16

Gracias a Tamina, las ardillas ganaban casi todos los juegos y decidieron darle una recompensa solemne. Todos los premios y los castigos que los niños se imponían tenían como escenario el cuarto de baño y el premio de Tamina consistía en que todos iban a estar a su servicio: ella no podría tocarse para nada, todo se lo iban a hacer las sacrificadas ardillas, sus más leales servidoras.

Y así lo hicieron: primero la limpiaron cuidadosamente en el retrete, después la levantaron, tiraron de la cadena, le quitaron el camisón, la llevaron al lavabo y todas querían lavar sus pechos y su barriga y todas tenían curiosidad por saber qué era aquello que tenía entre las piernas y cómo era al tacto. A veces hubiera querido echarlos pero era muy difícil: no podía ser mala con los niños, y más aún cuando mantenían con maravillosa precisión las reglas del juego y ponían cara de no hacer nada más que servirle como premio.

Finalmente la llevaron a dormir a la cama y allí encontraron otra vez mil graciosos pretextos para acostarte junto a ella y acariciarla por todo el cuerpo. Eran muchísimos alrededor de ella y ella no sabía a quien pertenecía cada una de las manos y de las bocas. Sentía que la tocaban por todo el cuerpo y especialmente en los sitios en que se diferenciaba de ellos. Cerró los ojos y le pareció que su cuerpo se mecía, que se mecía lentamente, como si estuviera en una cuna: sintió un placer suave y extraño.

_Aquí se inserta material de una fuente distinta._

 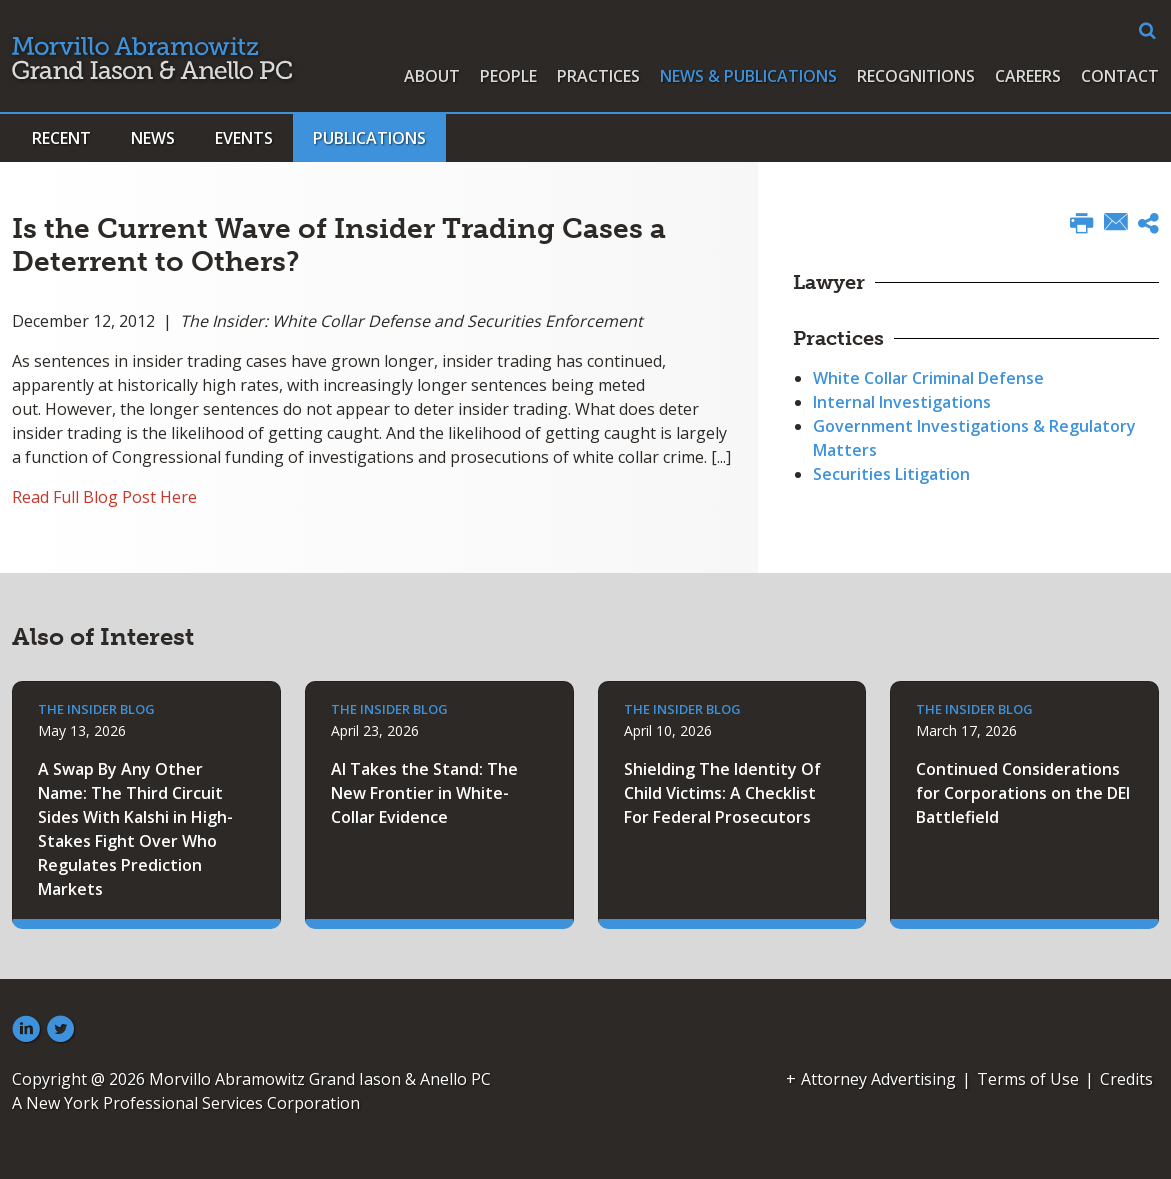 What do you see at coordinates (153, 138) in the screenshot?
I see `News [button]` at bounding box center [153, 138].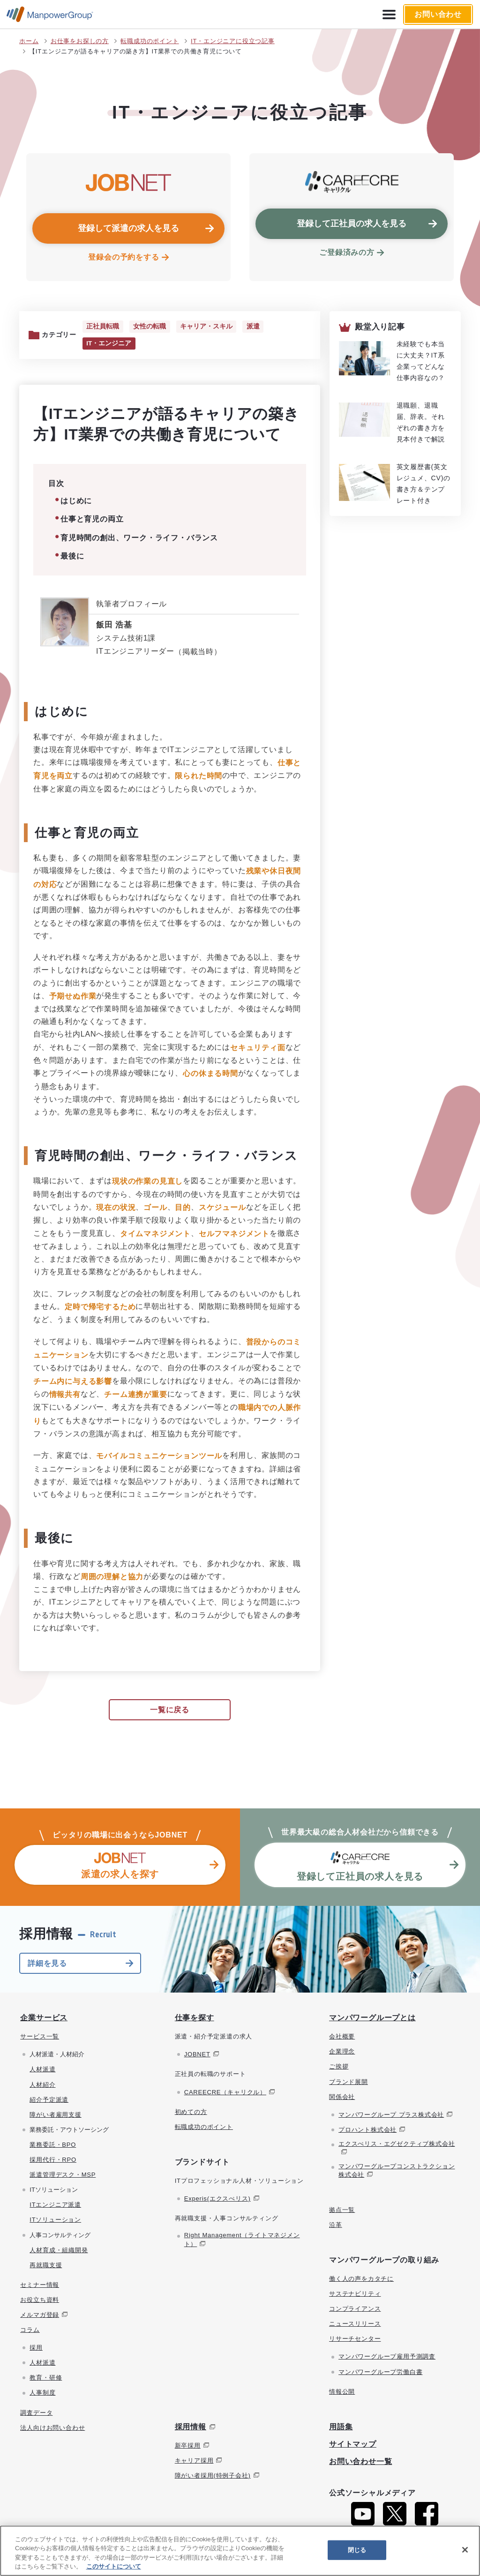 Image resolution: width=480 pixels, height=2576 pixels. What do you see at coordinates (42, 2070) in the screenshot?
I see `人材派遣` at bounding box center [42, 2070].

Notó que la comisura de los labios le temblaba de placer. Abrió otra vez los ojos y vio una cara infantil que miraba sus labios y le decía a otra cara infantil: «¡Mira! ¡Mira!». Ahora se inclinaban sobre ella dos caras y observaban ansiosas sus labios temblorosos, como si mirasen las tripas de un reloj desarmado o una mosca a la que le habían arrancado las alas.

Pero le pareció que sus ojos veían algo completamente distinto de lo que sentía su cuerpo y que los niños que se inclinaban sobre ella no tenían nada que ver con ese placer silencioso y ese balanceo que sentía. Y volvió a cerrar los ojos y disfrutó de su cuerpo porque era la primera vez en la vida en que el cuerpo gozaba sin la presencia del alma, que no se imaginaba nada ni recordaba nada y había salido en silencio de la habitación.